What to serve with Penne with Broccoli Rabe: Crusty bread is an ideal accompaniment to this pasta dish, along with a simple salad of mixed greens, tomatoes, and your favorite seasonal salad veggies.
Make it without oil: To decrease the fat content in this recipe, use 3 tablespoons of vegetable broth in place of the 1 tablespoon olive oil. Broth will evaporate quickly during cooking, so add more broth as needed.
Swap-ins for broccoli rabe: Broccolini or regular broccoli can be used instead of broccoli rabe.
What is broccoli rabe?
Popular in Mediterranean cuisine, broccoli rabe, a leafy vegetable, is known by many names including rapini and Italian broccoli, and is alternatively spelled raab.
Despite having “broccoli” in its name, it isn’t a cruciferous cousin of regular broccoli, but rather, a relative of turnips and mustard greens. Broccoli rabe isn’t generally eaten raw and is best showcased in simple recipes like this one.

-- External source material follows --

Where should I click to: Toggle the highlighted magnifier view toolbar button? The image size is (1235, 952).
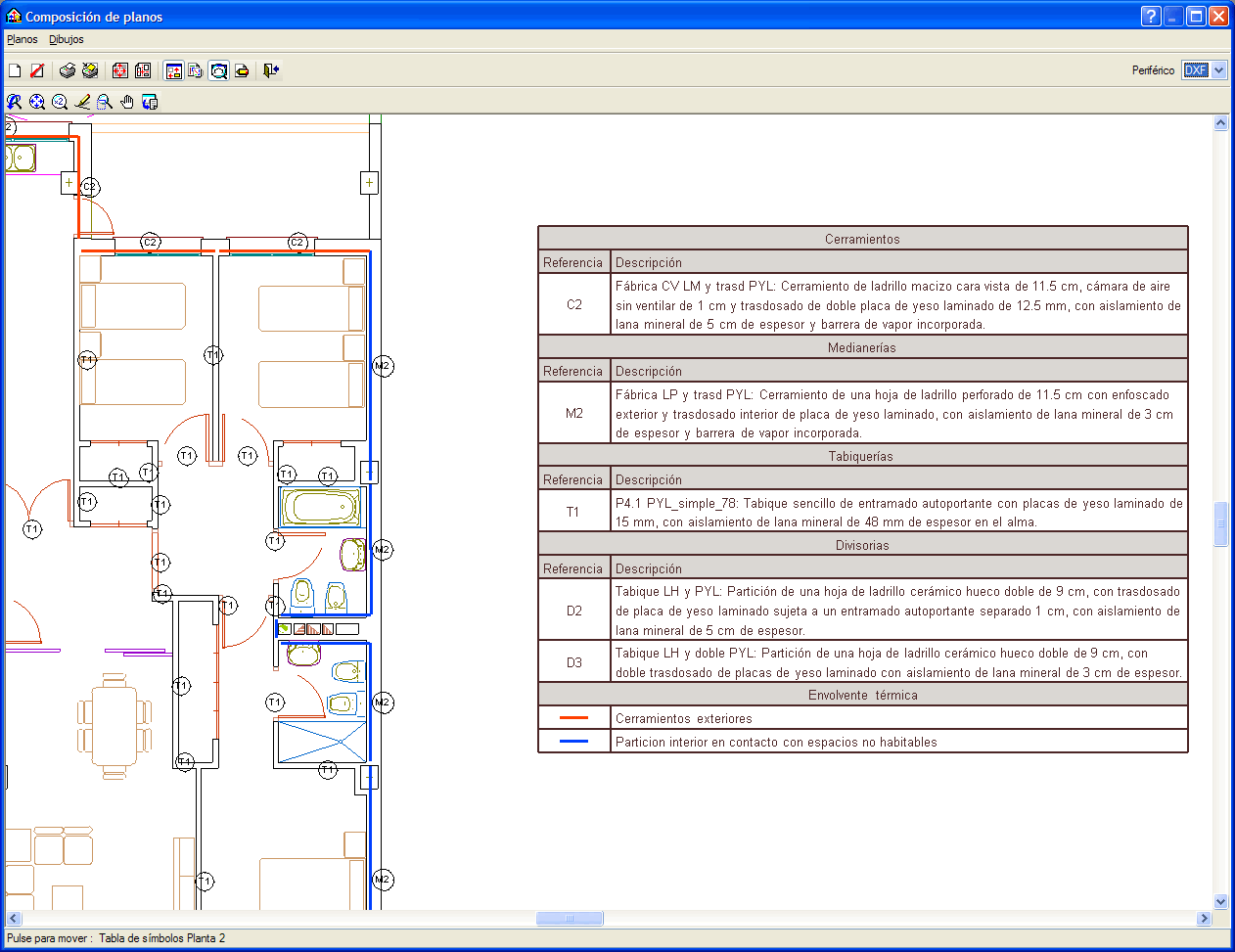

These greens grow in leafy clusters that present with narrow stems, abundant leaves, and tiny, broccoli-like dark green florets. All parts of the broccoli rabe are edible, and usually, you need only trim away about 1/4 from the bottom of the stalks.

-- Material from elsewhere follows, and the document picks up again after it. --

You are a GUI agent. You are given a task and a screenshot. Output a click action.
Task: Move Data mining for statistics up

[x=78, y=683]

Recipe is from Chef Laura Theodore’s Jazzy Vegetarian: Lively Vegan Cuisine That’s Easy and Delicious, 10th Anniversary edition © 2011/2022. Learn more about this book following the recipe box.
Laura Theodore is a recognized public television personality, 3-time TASTE award winning vegan chef, cookbook author, podcast radio host, and award-winning recording artist.
Tune in for the latest season of Laura’s vegan television show, Jazzy Vegetarian, airing nationally on the Create Network (check local listings) and listen to The Laura Theodore Podcast on Apple Podcasts. Visit Laura on the web at Jazzy Vegetarian.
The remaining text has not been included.